The Supreme Court’s decision to ask the solicitor general to weigh in on the case is a rare occurrence, as Aron Fischer, partner at Patterson Belknap, told Legal Newsline.
“It occurs, but it’s not on a routine basis," he said. "The large majority of petitions will be denied without input from the solicitor general so this is quite unusual. When there’s a relatively serious issue about federal statutes, they often ask interpretation of the federal statutes.
"I think they think the petition requires additional consideration and also because there’s a federal statute, so they want to know what the United States views on this statute.”
Amgen didn’t file a petition on the patent dance until Sandoz filed its. The U.S. Court of Appeals for the Federal Circuit held that a patent infringement suit is the only remedy for not participating in the “patent dance.”
Both parties' petitions were given separate docket numbers and the Supreme Court’s order to the solicitor general asks him to examine both petitions.

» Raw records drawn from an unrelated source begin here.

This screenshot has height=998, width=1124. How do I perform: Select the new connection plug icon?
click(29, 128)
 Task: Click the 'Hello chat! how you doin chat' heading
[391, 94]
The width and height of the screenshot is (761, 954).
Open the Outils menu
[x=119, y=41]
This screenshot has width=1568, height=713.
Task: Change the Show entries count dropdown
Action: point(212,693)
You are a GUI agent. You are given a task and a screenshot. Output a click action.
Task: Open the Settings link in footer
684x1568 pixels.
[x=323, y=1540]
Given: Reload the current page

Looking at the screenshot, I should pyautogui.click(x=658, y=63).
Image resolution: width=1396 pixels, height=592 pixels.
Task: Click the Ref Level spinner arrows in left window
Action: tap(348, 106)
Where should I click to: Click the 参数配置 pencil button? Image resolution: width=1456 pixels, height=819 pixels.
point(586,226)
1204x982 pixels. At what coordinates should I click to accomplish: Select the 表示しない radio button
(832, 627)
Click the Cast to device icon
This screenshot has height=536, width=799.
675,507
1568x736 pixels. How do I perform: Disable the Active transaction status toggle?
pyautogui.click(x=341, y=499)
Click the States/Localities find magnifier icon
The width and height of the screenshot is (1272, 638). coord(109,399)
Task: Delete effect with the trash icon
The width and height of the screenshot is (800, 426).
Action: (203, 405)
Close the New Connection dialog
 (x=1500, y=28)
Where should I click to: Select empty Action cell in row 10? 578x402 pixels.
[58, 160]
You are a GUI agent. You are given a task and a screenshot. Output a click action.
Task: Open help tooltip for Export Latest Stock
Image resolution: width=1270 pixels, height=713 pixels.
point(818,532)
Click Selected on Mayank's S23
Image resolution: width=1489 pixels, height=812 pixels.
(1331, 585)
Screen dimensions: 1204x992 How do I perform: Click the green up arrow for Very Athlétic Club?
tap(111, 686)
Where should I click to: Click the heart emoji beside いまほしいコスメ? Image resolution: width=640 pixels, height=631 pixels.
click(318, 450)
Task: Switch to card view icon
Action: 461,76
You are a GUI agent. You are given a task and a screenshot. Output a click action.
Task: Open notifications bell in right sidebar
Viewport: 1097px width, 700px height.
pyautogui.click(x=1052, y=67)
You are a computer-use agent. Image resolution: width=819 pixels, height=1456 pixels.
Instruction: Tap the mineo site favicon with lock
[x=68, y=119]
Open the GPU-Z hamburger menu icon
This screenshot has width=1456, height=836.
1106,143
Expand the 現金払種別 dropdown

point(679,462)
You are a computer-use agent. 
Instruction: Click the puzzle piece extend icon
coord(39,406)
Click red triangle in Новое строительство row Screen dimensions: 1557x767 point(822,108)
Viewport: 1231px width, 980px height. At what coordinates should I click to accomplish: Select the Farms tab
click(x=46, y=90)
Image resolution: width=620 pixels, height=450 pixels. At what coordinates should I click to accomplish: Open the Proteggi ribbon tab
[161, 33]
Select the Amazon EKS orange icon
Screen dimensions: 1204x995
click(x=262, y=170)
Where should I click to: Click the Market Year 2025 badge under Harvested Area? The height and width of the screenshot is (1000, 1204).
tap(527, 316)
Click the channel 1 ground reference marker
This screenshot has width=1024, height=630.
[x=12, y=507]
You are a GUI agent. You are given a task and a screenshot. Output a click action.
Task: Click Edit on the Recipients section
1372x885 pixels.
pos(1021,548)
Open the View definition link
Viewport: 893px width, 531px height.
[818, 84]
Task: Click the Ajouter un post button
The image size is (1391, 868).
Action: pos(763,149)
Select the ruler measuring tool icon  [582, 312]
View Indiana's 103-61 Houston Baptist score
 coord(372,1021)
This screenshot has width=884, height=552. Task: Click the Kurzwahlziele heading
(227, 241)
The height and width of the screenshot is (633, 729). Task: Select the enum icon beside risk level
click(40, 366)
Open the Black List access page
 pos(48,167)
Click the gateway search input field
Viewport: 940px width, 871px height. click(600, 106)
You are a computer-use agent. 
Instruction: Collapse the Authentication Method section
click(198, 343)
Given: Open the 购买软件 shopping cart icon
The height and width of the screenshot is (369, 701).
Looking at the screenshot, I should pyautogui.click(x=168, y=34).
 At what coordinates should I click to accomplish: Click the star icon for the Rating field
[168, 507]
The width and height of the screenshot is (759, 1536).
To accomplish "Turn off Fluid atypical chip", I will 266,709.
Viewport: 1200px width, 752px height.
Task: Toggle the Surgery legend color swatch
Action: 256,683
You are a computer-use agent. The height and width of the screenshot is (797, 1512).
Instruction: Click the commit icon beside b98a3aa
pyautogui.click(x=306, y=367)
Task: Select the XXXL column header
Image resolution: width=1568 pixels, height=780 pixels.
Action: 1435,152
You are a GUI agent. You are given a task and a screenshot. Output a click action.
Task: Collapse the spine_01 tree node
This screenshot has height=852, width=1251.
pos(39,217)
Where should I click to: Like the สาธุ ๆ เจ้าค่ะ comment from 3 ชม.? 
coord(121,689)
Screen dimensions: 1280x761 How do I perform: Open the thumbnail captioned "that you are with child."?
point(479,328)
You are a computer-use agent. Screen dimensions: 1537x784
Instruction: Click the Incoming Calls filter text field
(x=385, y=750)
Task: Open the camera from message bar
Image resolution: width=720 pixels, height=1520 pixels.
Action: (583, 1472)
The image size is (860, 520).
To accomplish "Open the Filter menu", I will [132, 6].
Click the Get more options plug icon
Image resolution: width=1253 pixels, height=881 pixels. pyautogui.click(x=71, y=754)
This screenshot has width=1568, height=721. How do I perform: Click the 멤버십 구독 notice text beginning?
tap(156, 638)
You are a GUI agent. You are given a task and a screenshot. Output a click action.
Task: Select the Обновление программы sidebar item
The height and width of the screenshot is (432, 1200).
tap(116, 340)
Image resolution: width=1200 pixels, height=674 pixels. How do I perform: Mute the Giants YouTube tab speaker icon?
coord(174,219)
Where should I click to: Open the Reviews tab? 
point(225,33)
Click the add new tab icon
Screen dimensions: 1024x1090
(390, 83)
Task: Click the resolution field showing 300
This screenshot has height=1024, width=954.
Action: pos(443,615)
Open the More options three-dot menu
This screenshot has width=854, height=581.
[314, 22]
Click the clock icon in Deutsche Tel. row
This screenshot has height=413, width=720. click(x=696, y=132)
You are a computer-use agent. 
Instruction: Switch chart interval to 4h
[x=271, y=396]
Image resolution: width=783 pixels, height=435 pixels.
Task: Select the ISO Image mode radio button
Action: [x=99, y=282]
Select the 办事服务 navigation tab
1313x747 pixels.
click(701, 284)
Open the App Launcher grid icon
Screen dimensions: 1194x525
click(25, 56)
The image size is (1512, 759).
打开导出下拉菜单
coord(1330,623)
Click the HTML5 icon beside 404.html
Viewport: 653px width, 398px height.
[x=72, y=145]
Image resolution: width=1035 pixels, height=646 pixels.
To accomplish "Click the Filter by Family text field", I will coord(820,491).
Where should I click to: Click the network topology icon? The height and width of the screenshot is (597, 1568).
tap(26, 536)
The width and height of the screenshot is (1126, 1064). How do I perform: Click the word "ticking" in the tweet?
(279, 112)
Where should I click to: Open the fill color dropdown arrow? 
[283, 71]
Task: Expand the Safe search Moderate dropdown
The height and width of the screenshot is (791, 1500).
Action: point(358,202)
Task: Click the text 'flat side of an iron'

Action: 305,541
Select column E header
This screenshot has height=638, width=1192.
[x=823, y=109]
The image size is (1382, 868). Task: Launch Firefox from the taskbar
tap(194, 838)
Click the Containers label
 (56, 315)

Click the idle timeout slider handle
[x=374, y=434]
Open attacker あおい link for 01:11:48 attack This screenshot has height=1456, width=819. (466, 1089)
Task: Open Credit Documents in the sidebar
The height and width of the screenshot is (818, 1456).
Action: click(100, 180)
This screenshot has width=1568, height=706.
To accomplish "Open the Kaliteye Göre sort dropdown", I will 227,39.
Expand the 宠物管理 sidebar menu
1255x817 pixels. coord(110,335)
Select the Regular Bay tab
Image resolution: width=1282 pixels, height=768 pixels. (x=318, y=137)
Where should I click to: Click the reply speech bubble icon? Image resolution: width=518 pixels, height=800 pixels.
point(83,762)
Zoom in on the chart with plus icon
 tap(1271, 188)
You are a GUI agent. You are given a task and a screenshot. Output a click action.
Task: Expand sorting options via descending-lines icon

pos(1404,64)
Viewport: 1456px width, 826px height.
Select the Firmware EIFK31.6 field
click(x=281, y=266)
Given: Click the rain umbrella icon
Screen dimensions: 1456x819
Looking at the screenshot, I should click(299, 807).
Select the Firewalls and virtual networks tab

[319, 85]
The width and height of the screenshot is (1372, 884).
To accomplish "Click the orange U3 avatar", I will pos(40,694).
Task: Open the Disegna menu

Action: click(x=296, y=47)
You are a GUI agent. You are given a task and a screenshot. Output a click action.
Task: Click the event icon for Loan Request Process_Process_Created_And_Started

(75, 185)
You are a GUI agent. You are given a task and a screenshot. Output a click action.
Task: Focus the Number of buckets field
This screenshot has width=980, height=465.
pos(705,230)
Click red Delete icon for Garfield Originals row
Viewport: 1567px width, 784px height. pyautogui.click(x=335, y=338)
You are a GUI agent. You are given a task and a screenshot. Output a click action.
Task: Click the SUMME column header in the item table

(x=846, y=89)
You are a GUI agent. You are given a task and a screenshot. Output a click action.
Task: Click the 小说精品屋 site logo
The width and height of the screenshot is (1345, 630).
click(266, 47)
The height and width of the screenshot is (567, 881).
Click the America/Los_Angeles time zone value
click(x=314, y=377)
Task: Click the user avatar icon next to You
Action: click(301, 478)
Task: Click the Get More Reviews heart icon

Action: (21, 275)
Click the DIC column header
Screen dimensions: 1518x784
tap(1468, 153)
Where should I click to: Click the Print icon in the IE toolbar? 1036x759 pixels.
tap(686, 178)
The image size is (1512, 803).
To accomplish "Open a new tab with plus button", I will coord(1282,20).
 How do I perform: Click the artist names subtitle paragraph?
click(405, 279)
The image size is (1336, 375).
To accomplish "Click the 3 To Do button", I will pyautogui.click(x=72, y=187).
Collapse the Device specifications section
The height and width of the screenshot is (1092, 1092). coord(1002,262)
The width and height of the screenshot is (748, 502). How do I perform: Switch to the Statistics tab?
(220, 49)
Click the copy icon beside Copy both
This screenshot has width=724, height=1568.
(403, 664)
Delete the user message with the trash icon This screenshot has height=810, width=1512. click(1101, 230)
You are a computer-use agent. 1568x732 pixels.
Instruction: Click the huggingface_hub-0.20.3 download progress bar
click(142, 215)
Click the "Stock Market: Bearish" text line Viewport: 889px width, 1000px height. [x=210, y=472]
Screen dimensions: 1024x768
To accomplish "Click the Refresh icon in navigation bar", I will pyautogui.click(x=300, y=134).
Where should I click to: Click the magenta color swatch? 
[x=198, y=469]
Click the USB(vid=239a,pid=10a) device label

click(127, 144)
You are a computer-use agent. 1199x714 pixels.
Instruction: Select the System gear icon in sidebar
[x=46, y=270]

As for what the solicitor general’s comments will be, Fischer said, “I wouldn’t want to venture a predication. There’s two complicated issues. It’s hard to say.
"The case has already been decided by the federal circuit and had an impact. If the Supreme Court takes the case it will resolve that issue. It shows that it's doing more consideration, but until the solicitor general's brief and the Supreme Court decision, it's just speculation on what’s going to happen next.”
No deadline has been set for the solicitor general to comment on both parties' petitions, but it is expected that it will provide its considerations in August at the beginning of next term.